• Activity:
Find the line with "Select the large main tour image" and the line with "Task: Click the" in the entries below; output exactly those two lines, every line between them, and no others.

Segment Start: Data extract

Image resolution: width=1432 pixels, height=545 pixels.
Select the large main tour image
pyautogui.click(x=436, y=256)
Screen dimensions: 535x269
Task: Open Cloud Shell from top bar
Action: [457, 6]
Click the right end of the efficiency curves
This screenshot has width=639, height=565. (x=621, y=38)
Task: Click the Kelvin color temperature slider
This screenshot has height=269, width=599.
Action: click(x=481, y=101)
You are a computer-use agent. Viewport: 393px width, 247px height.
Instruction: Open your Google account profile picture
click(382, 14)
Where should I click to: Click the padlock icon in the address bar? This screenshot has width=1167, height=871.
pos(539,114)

Segment End: Data extract
Segment Start: Data extract

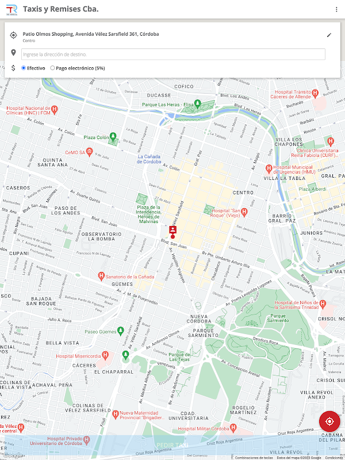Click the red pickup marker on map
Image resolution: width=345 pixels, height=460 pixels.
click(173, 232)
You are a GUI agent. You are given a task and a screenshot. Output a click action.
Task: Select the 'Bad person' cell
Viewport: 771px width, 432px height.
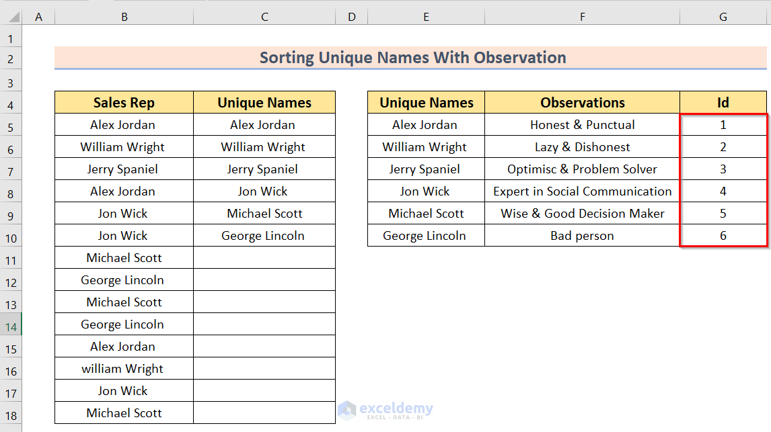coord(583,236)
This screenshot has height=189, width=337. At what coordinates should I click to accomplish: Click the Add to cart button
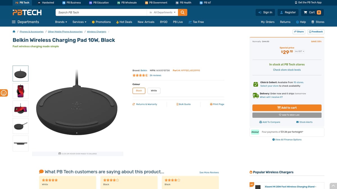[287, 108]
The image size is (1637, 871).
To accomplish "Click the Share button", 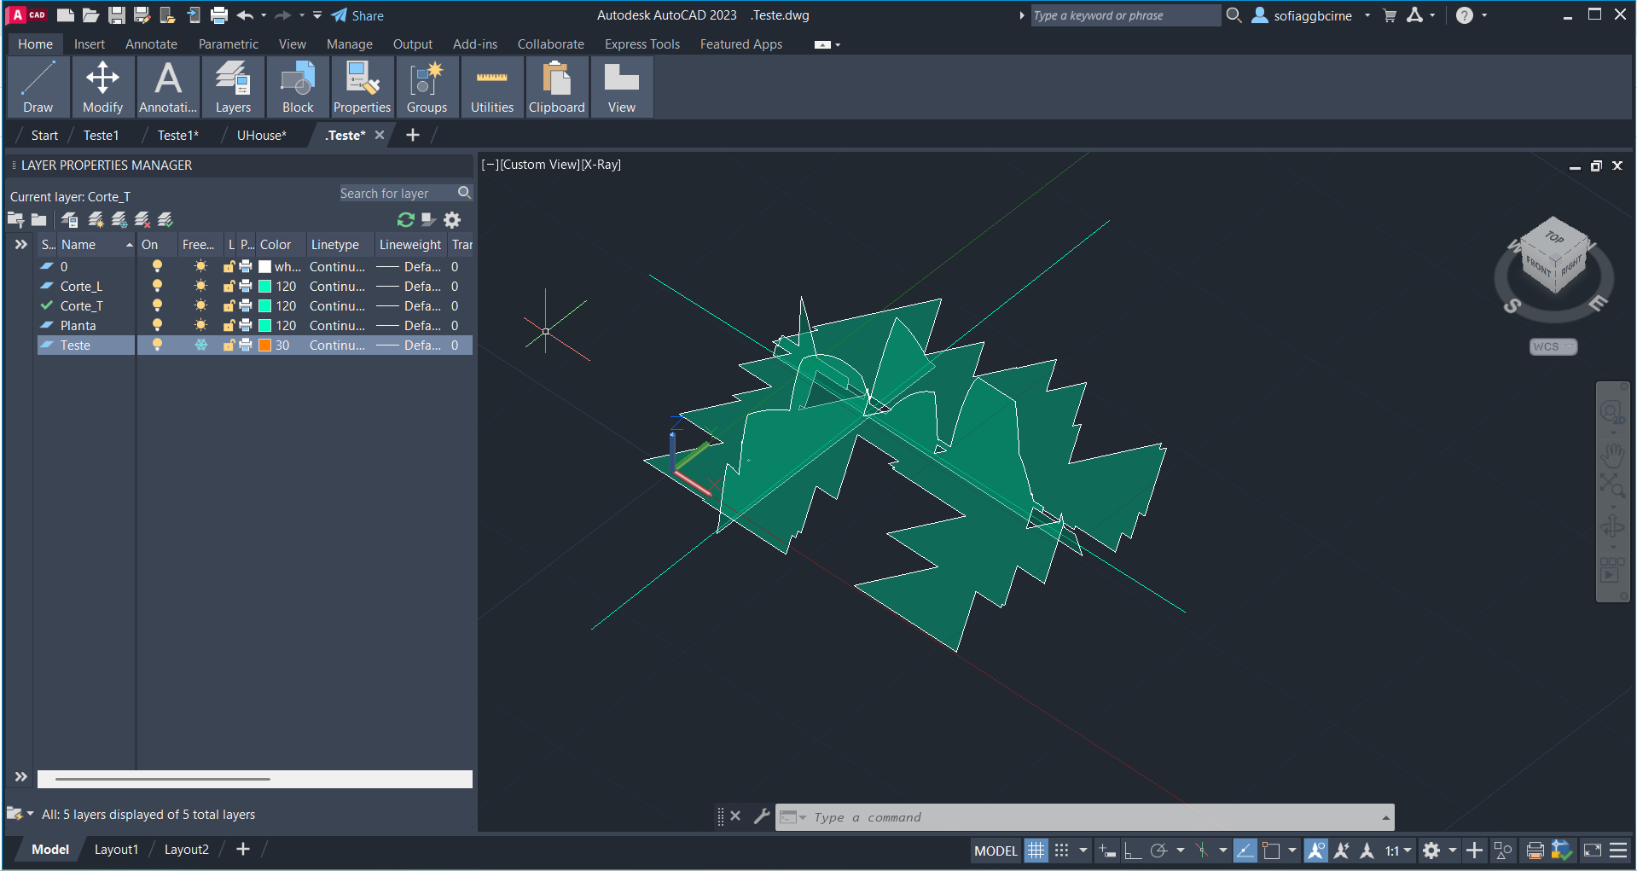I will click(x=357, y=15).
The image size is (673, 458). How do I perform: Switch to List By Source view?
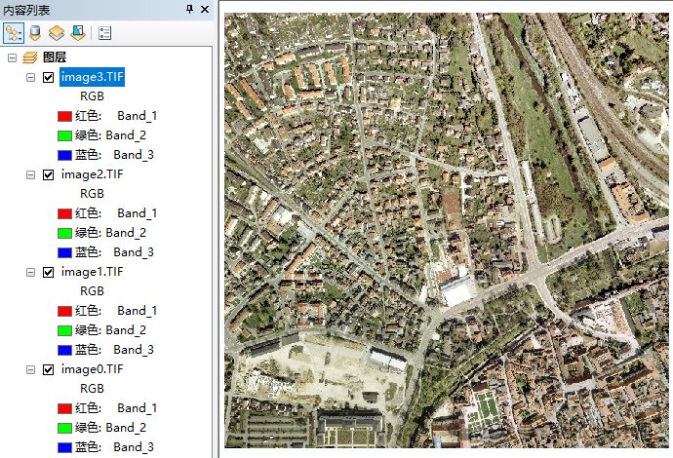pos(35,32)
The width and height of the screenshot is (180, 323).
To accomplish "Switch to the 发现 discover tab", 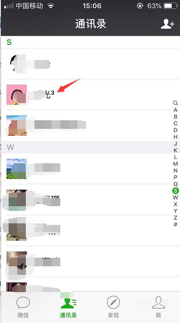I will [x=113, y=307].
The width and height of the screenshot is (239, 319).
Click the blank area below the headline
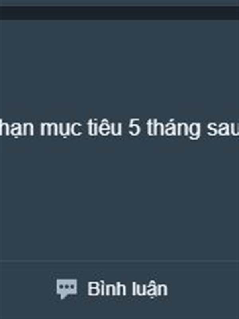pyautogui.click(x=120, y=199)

Segment End: Data extract
Segment Start: Data extract

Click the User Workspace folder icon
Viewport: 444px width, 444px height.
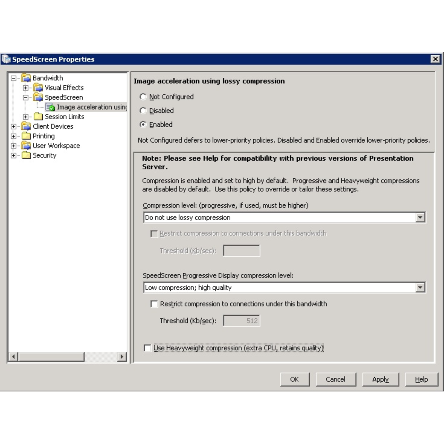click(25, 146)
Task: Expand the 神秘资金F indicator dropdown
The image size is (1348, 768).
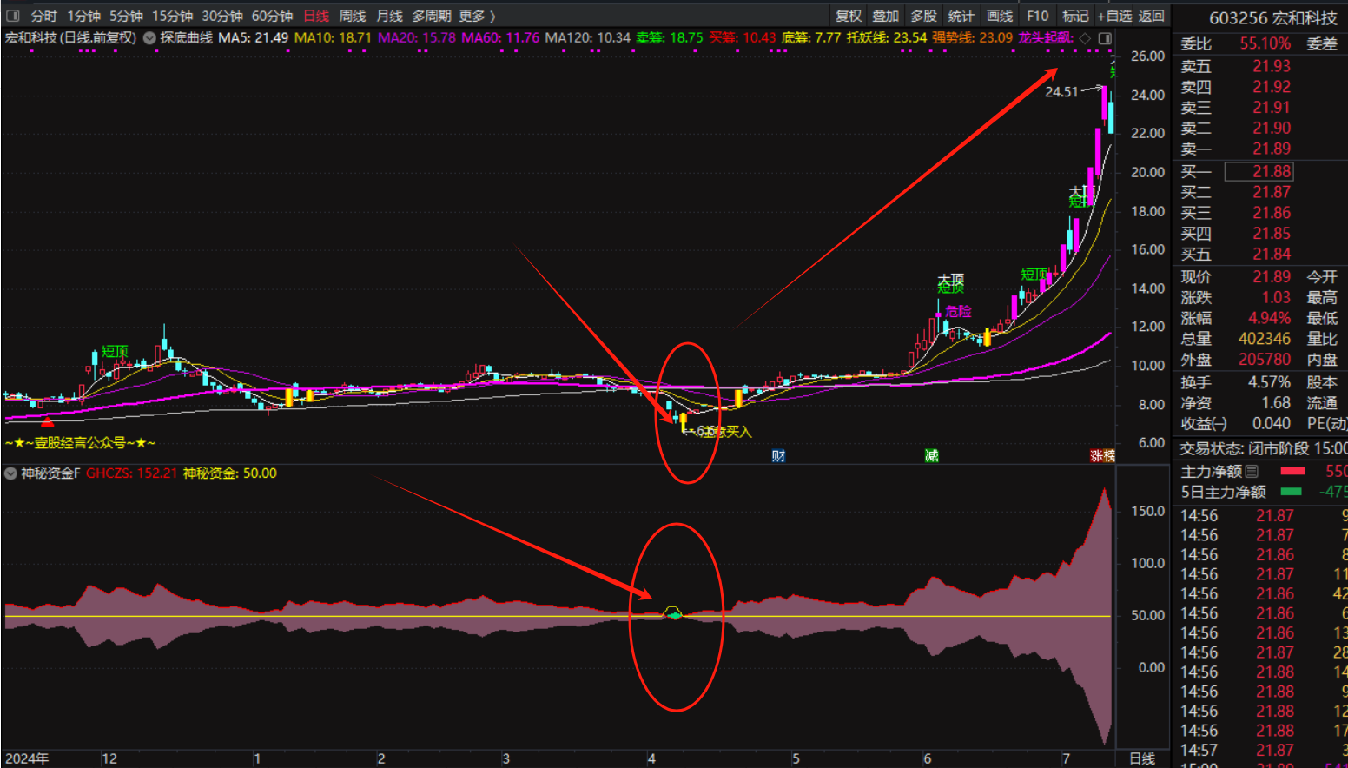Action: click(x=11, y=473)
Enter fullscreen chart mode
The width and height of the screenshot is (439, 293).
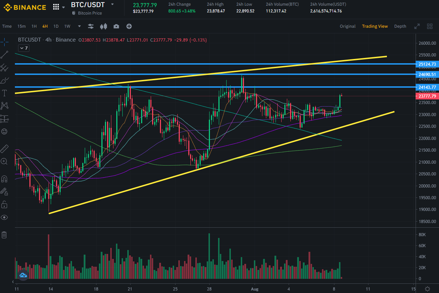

Segment End: Data extract

• Answer box:
Select the large main tour image
pyautogui.click(x=436, y=256)
Screen dimensions: 535x269
Task: Open Cloud Shell from top bar
Action: [457, 6]
Click the right end of the efficiency curves
This screenshot has width=639, height=565. (x=621, y=38)
Task: Click the Kelvin color temperature slider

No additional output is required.